Here’s a special Valentine’s Day tip for learning a new language- find a foreign sweetheart! According to an article from DallasNews, a love affair is the best way to become fluent in another language.
That may sound incredibly cheesy, but consider this striking statistic: language learners who have either a significant other or a parent who is fluent in the language they are trying to learn will become fluent themselves in about the half the time it takes someone without a parent or romantic partner who speaks the language.
In the article, Philip Sweet, a professor of German at Radford University in Virginia, explains why becoming involved with someone who speaks another language can help you become fluent so much more quickly:
“Emotion is the printing fluid of memory. If you’re with somebody that you’re in love with, it makes a lot of things – really everything – that you’re doing exciting. Those phrases that you hear … you’re more likely to remember them.”
The article follows two Italian/American couples who met in Italy. Both couples found that their fluency in each other’s languages blossomed along with their relationships. In fact, when Italian Alessandro Cannali moved back to the US with his American-born wife, he tried to take an English As a Second Language class but was advised he was already too fluent, and would need to take an English class for native speakers.

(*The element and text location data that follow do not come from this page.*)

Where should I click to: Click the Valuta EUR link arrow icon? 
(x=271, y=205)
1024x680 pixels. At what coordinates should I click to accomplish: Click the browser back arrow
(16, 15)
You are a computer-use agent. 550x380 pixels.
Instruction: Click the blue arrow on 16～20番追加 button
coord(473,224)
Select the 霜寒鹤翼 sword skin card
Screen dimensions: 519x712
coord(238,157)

Of course, if you’re already happily settled with a fellow native English speaker, there’s no need to indulge in an illicit affair to learn a new language. Being “in love” helps, but according to Chiara Crippa, the managing director for an Italian school called Italiaidea, you can just as easily fall in love with the culture:
The student doesn’t need an Italian sweetheart, Crippa insisted. Infatuation with the country’s language, food or music will suffice if it pushes a student to learn, for example, indirect object pronouns.